Moreover, by glorifying the pursuit of material self-interest by individuals and corporations, we have created a world where material enrichment absolves individuals and corporations of other responsibilities to society. In the process, we have allowed our bankers and fund managers, directly and indirectly, to destroy jobs, shut down factories, damage our environment and ruin the financial system itself in the pursuit of individual enrichment.
If we are to prevent this kind of thing happening again, we should build a system where material enrichment is taken seriously but is not allowed to become the only goal. Organizations – be they corporations or government departments – should be designed to reward trust, solidarity, honesty and cooperation among their members. The financial system needs to be reformed to reduce the influence of short-term shareholders so that companies can afford to pursue goals other than short-term profit maximization. We should better reward behaviour with public benefits (e.g., reducing energy consumption, investment in training), not simply through government subsidies but also by bestowing it with a higher social status.
This is not just a moral argument. It is also an appeal to enlightened self-interest. By letting short-term self-interest rule everything we risk destroying the entire system, which serves no one’s interest in the long run.

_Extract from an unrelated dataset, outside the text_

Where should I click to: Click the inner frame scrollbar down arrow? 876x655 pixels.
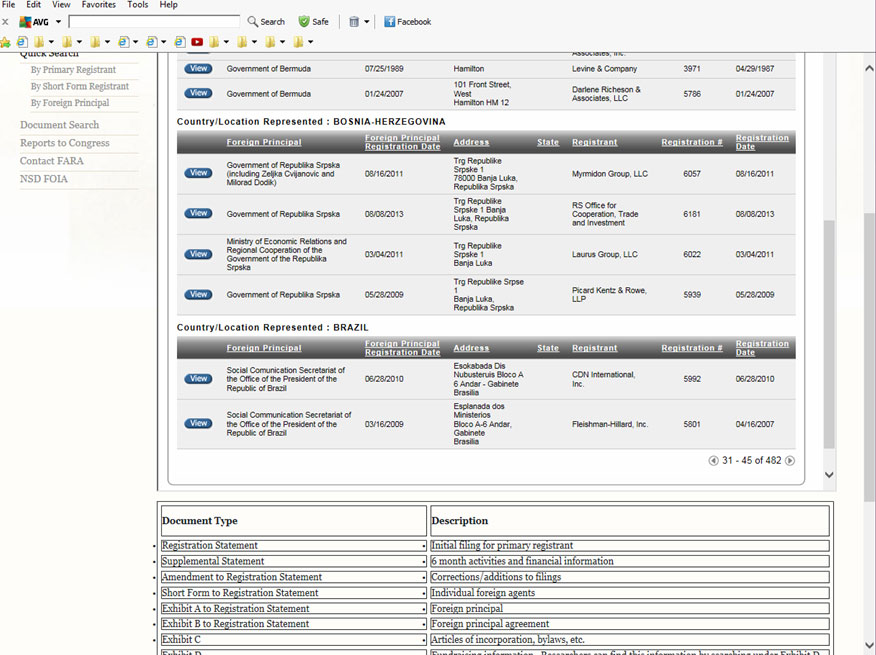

Fourth: we should stop believing that people are always paid what they ‘deserve’.
People from poor countries are, individually, often more productive and entrepreneurial than their counterparts in rich countries. Should they be given equal opportunity through free immigration, these people can, and will, replace the bulk of the workforce in rich countries, even though that would be politically unacceptable and undesirable. Thus seen, it is the national economic systems and immigration control of the rich countries, rather than their lack of personal qualities, that keep poor people in poor countries poor.

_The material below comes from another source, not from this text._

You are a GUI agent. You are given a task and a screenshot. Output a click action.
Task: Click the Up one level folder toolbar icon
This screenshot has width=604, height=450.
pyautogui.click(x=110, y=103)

Emphasizing that many people stay poor because they do not have true equal opportunity is not to say that they deserve to remain poor insofar as they have had equal opportunity. Unless there is some equalizing in outcome, especially (although not exclusively) so that all children can have more than minimum nutrition and parental attention, the equality of opportunity provided by the market mechanism will not guarantee truly fair competition. It will be like a race where no one has a head start but some people run with weights on their legs.